* Task brief: Turn the data below into a Markdown table with the columns "No." and "Text", one numbered row per line, skipping blank lines. Leave the pictures out.

* Records for this task:
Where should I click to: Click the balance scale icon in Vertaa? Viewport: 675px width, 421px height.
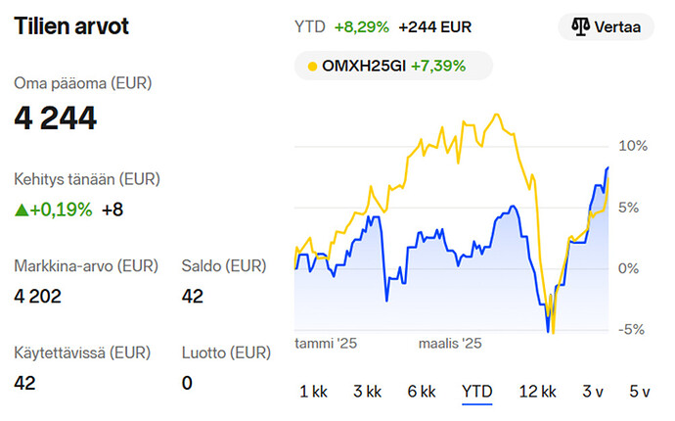point(580,26)
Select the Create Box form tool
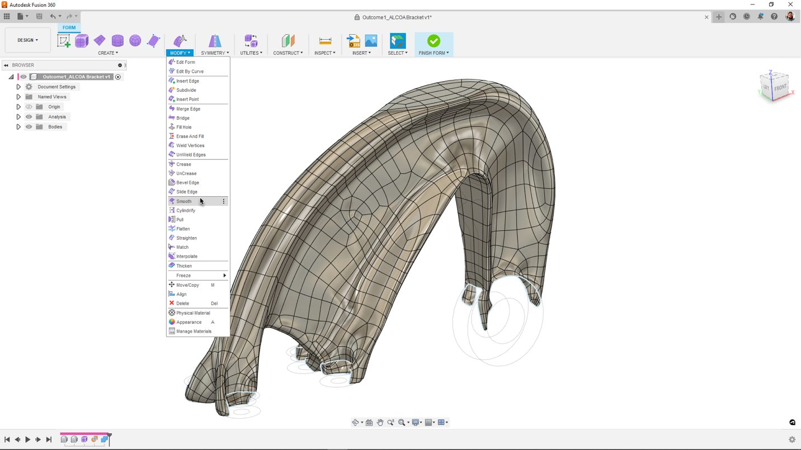 pyautogui.click(x=82, y=41)
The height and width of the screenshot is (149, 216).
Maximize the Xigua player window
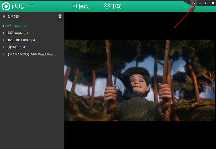(206, 3)
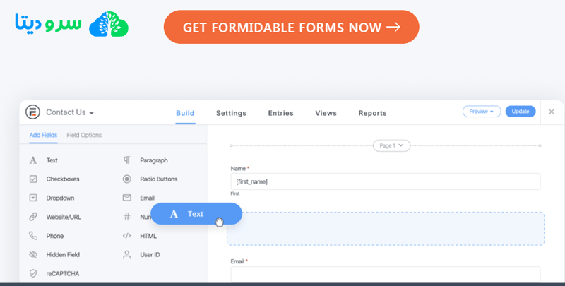Click the Formidable Forms logo icon
Screen dimensions: 565x286
pyautogui.click(x=32, y=112)
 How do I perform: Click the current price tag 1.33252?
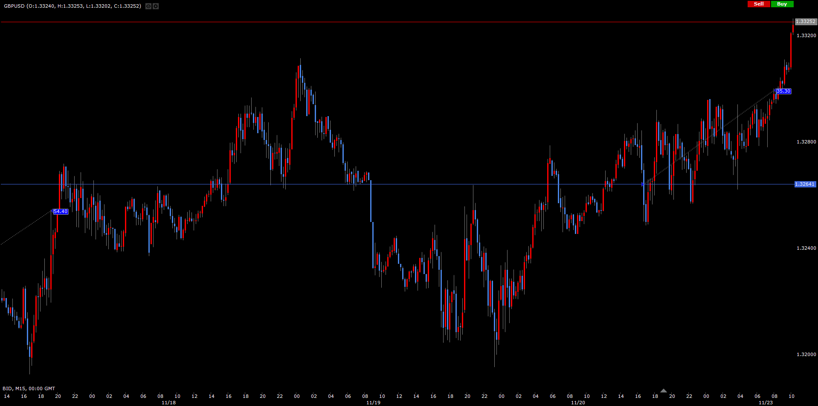click(806, 22)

* Reply:
| No. | Text |
|---|---|
| 1 | Where should I click to: Click the balance scale icon in Vertaa? Viewport: 675px width, 421px height. |
| 2 | point(580,26) |
| 3 | Select the Create Box form tool |
| 4 |  pyautogui.click(x=82, y=41) |
| 5 | The height and width of the screenshot is (149, 216). |
| 6 | Maximize the Xigua player window |
| 7 | (206, 3) |
| 8 | Click the Formidable Forms logo icon |
| 9 | Screen dimensions: 565x286 |
| 10 | pyautogui.click(x=32, y=112) |
| 11 |  How do I perform: Click the current price tag 1.33252? |
| 12 | click(806, 22) |